Supplement for Beyond Mapping column, Joseph K. Berry, April, 1999
Representing Spatial Patterns and Relationships
In Peter Burrough's book (Principles of Geographical Information Systems for Land Resource Assessment, 1986; an old standby for GIS'ers) there is particularly appropriate passage on page 139. It points out the Zones/Surfaces considerations have been with us for decades and GIS'ers have long used data-based procedures to "test" the validity of choropleth maps for representing diffuse phenomena...
"The choropleth map (read Zones;
discretely partitioned objects) is the visible result of cutting the data set
(read Surface; continuously mapped data) by a number of horizontal planes, the
positions of which are set by the class boundaries. As Evans (1977) and Jenks
and Caspall (1971) have rightly pointed out, the map
maker has an enormous range of possibilities to choose from in order to produce
the map he thinks is required. Jenks and Caspall
calculated that for a data set of 102 values of gross farm products for the
state of Ohio, 101 different two-class choropleth maps could be
made, 5050 three-class maps, 166,650 four-class, 4,082,925 five-class,
79,208,745 six-class and 12,677,339,920 seven-class maps! These numbers do not
include maps based on the properties of the frequency distribution, such as
means and standard deviations. There is clearly 'an opportunity for the
map-author to select a map which suits a known or unknown bias' (Jenks and Caspall 1971, p. 222); 'a skilled cartographer can
manipulate his map like a musician does his instrument, bringing out the
quality he wants' (Schultz 1961).
"Many thematic maps are used as data sources for geographical information systems; they are not just the products of data analysis and classification. The knowledge that these maps can be so easily manipulated must warn us about the dangers of attempting to do cleaver manipulations with pre-digested data. It is always best where possible to enter the original data into a GIS, or at least to reject all sources of classified data that are not supported by reliable information about within-class means and deviations."
In fact, this issue is a dominant
theme in "How to Lie with Maps," by Mark Monmonier,
Site-specific farming involves “carving” a field into smaller pieces that better represent the unique conditions and patterns occurring in the field. Two fundamental approaches are used: management zones and map surfaces (see figure 1). Management zones use a farmer’s knowledge, air photos, terrain features, yield maps or other factors to identify discrete areas that
are considered homogeneous. Sampling, analysis and management decisions are undertaken for each distinct zone—as if they were separate, mini-fields.

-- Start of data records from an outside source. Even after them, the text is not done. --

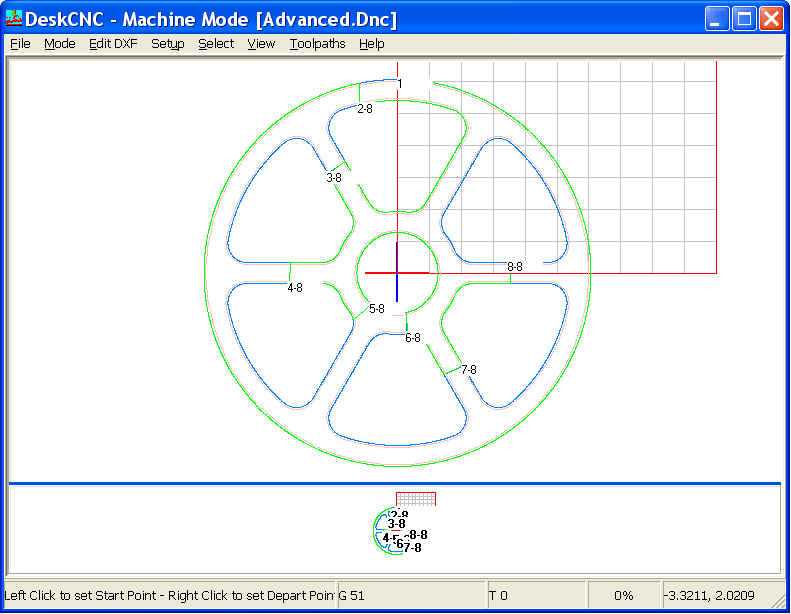Maximize the DeskCNC window
Image resolution: width=791 pixels, height=614 pixels.
click(743, 18)
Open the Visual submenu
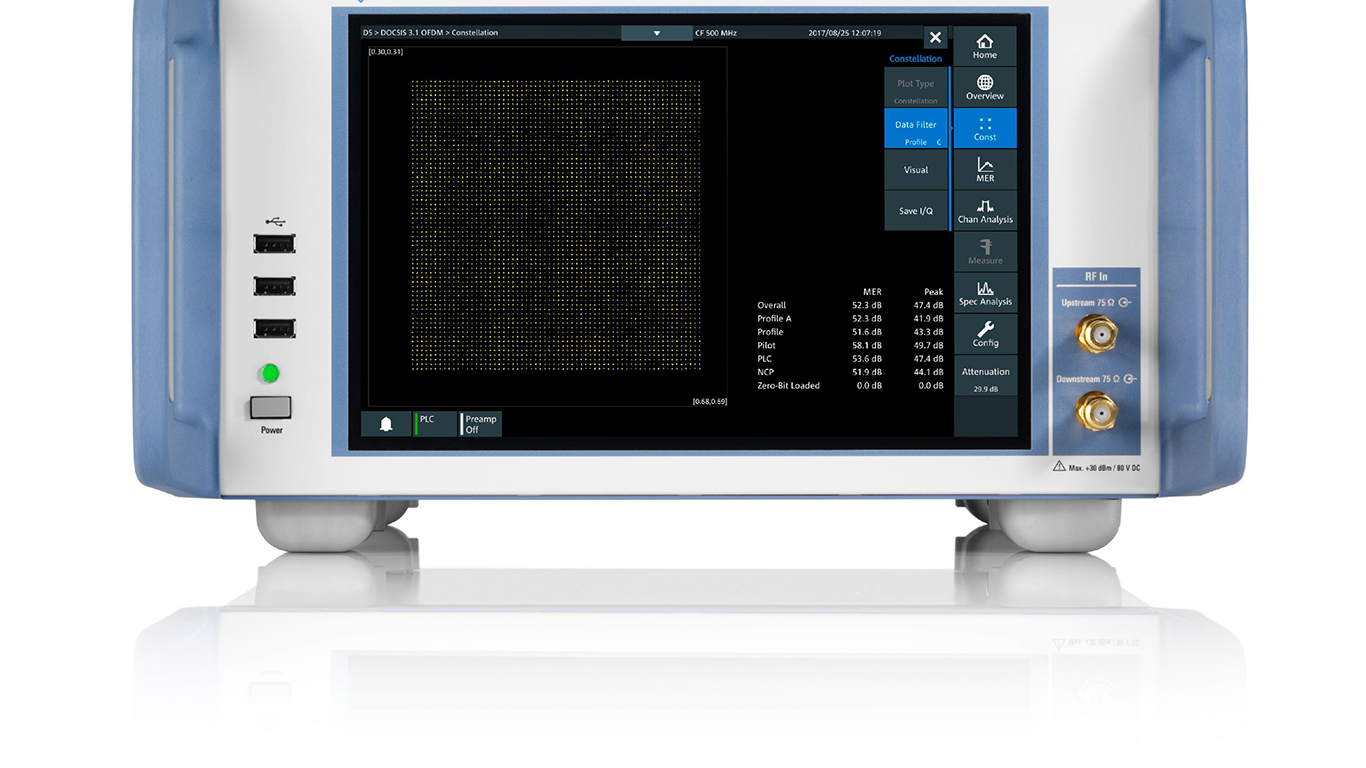This screenshot has width=1366, height=768. (916, 170)
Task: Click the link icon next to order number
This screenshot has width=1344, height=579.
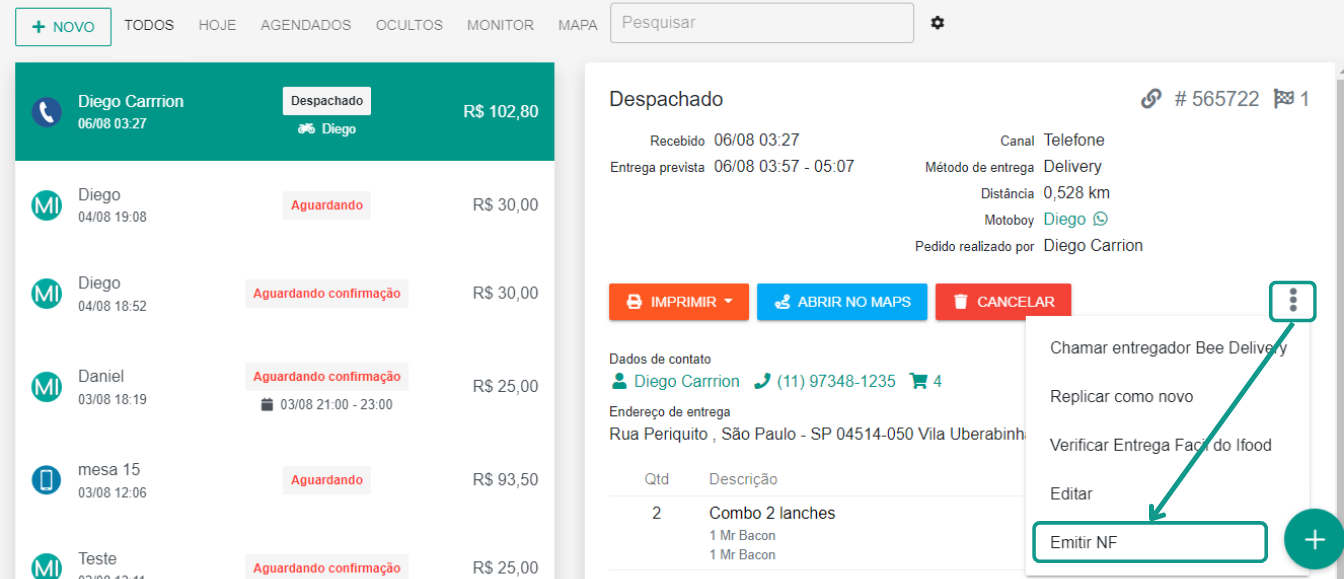Action: point(1151,99)
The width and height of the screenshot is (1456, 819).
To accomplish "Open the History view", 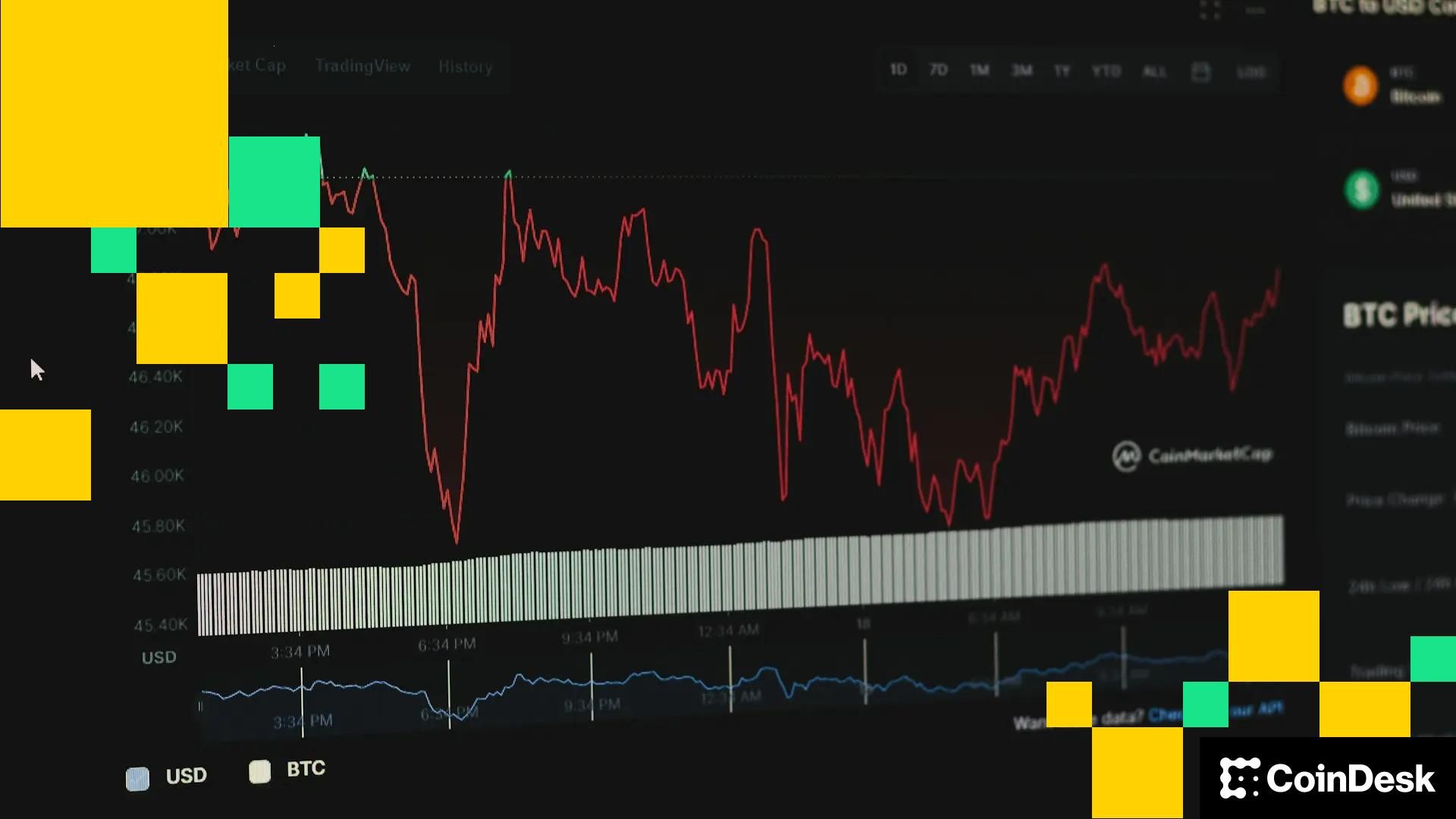I will coord(465,67).
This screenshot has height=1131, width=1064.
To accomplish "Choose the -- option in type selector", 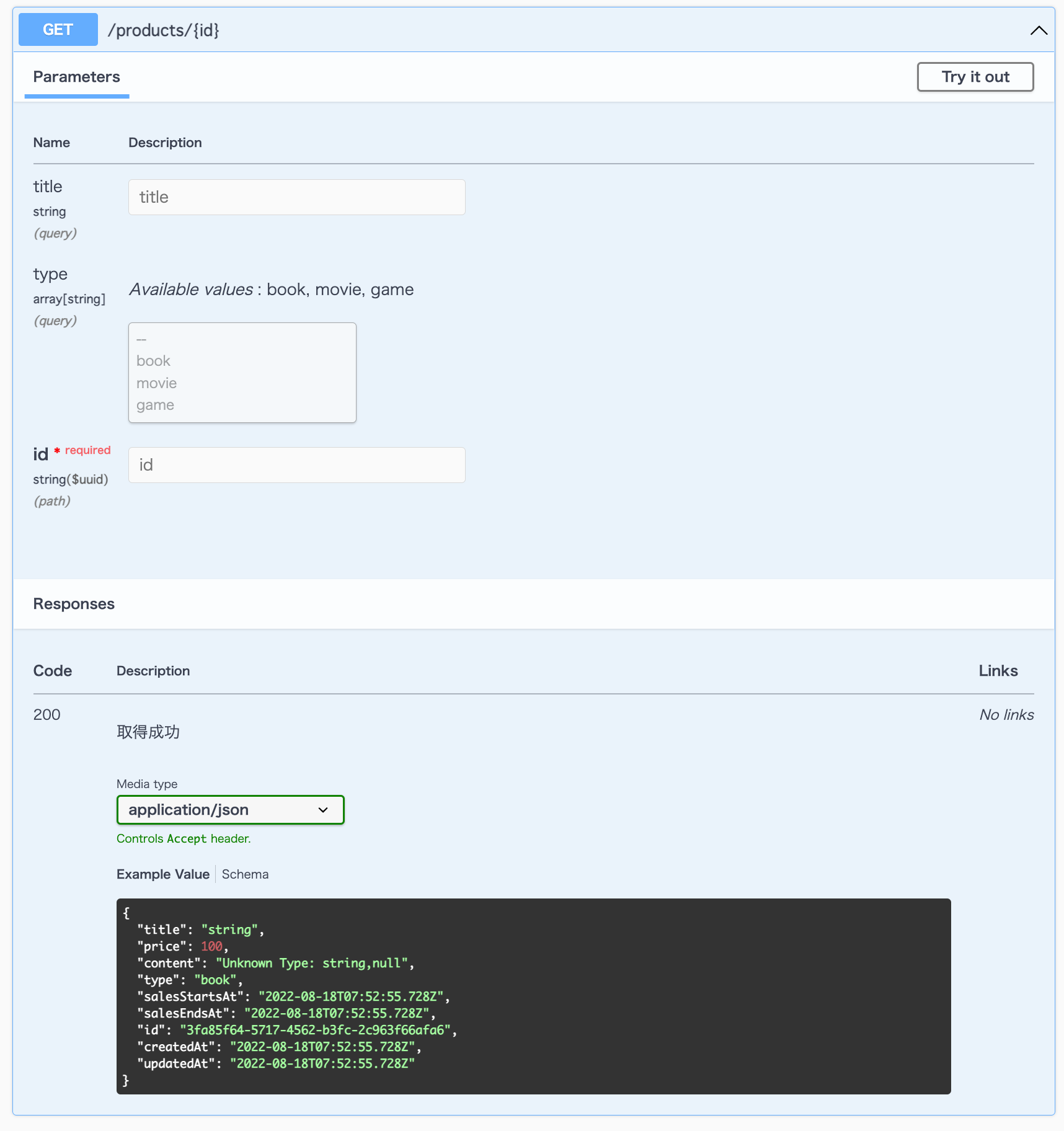I will click(141, 339).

Figure 1. Comparison of approaches to subdivide the field.
Map surfaces, on the other hand, treat a field as a continuous surface by partitioning it into thousands of grid cells that track gradual transitions throughout the field. The resulting grid spaces represent tiny snippets of the field and information is assigned to each, thereby tracking the pattern of variation.
Both approaches have their advantages, and disadvantages—management zones are intuitive, require minimal data collection and are less expensive to implement. Map surfaces, on the other hand, are not constrained to artificially abrupt boundaries, better describe field variability and have greater analysis capabilities. “Like all things GIS,” an understanding of the nature of the data and the assumptions underlying the approaches provide insight into their differences.
Figure 2. Comparison of soil data maps generated by the different approaches.
Consider the maps of P, K and pH shown in figure 2.*The Whole Field representations are characterized as three horizontal planes “floating” at their average values—the same throughout the entire field. The Management Zones approach depicts a “plateau” for each of the three zones determined by their averages—the same throughout each zone. Note that Zone 3 shows lower P and K (42 and 384), but higher pH (6.8) than the whole field averages (48, 419 and 6.5, respectively).
Now consider the Map Surfaces that were interpolated from the same soil samples used by the other two approaches. In a sense, the approach “maps the variance” in the data instead of assigning its average is everywhere. The maps characterize the field as a gradient—constantly varying. Note the large phosphorous peak in the NE portion of the field (maximum = 140) and the low values in the SE (minimum = 22). The other surfaces also locate areas that are well above and below the Whole Field and Management Zones averages.
Table 1. Statistical Summary of Approaches to Subdivide the Field.
Avg.= 48 Coffvar= 39%
Z1 Avg.= 55 Coffvar= 47% ß
Z2 Avg.= 46 Coffvar= 24%
Z3 Avg.= 42 Coffvar= 31%
Z1 Min.= 29 Max.= 150
Z2 Min.= 27 Max = 80
Z3 Min.= 22 Max= 74
Avg.= 419 Coffvar= 33%
Z1 Avg.= 457 Coffvar= 23%
Z2 Avg.= 419 Coffvar= 35% ß
Z3 Avg.= 384 Coffvar= 39% ß
Z1 Min.= 295 Max = 625
Z2 Min.= 261 Max = 727
Z3 Min.= 194 Max = 785
Avg.= 6.5 Coffvar= 9%
Z1 Avg.= 6.4 Coffvar= 11% ß
Z2 Avg.= 6.5 Coffvar= 8%
Z3 Avg.= 6.8 Coffvar= 8%
Z1 Min.= 5.5 Max = 7.7
Z2 Min.= 5.7 Max = 7.2
Z3 Min.= 6.0 Max = 7.7
The differences among the approaches also show up in statistical summaries (see Table 1). Recall that the coefficient of variation (Coffvar) is a frequently used measure that indicates the amount of variation in a set of data—with greater numbers indicating more variation. The Whole Field Coffvar’s tell us that, throughout the field, there is a fair amount of variation in the P and K values (39% and 33%), but not much for pH (9%). Since the Management Zones approach breaks the field into smaller units that are assumed to be more homogenous, it is expected that the Coffvar’s for the zones would be less than those of the Whole Field.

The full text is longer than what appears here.